- _Stored data_:

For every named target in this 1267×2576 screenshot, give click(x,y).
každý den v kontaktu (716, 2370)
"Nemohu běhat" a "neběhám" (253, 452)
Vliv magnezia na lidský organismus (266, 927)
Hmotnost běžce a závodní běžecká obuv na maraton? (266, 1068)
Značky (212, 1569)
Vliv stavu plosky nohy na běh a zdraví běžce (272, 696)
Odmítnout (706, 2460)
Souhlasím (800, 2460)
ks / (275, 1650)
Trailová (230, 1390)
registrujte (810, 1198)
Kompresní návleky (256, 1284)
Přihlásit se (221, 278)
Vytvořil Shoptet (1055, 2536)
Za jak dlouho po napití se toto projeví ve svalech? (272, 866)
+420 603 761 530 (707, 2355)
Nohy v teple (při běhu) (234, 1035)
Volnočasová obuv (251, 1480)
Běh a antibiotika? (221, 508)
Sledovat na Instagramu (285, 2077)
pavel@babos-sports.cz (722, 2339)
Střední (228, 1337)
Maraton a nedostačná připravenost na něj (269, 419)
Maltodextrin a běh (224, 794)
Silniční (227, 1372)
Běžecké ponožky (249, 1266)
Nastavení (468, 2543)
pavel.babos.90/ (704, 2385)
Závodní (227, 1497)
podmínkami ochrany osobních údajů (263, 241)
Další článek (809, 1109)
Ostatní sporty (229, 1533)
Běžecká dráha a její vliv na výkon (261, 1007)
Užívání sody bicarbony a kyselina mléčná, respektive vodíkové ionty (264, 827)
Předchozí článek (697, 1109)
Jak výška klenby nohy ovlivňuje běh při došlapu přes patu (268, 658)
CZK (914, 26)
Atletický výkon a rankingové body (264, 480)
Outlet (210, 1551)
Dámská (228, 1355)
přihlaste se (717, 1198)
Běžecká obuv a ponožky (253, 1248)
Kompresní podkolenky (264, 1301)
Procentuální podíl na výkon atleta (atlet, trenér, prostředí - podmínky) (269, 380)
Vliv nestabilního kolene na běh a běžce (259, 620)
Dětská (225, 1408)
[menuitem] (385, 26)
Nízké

- _Work order_: In the entries above, find the line with "Předchozí článek (697, 1109)" and the line with "přihlaste se (717, 1198)", then set down exactly those two and every line between them, nothing else.

- _Result of this exercise_:
Předchozí článek (697, 1109)
Jak výška klenby nohy ovlivňuje běh při došlapu přes patu (268, 658)
CZK (914, 26)
Atletický výkon a rankingové body (264, 480)
Outlet (210, 1551)
Dámská (228, 1355)
přihlaste se (717, 1198)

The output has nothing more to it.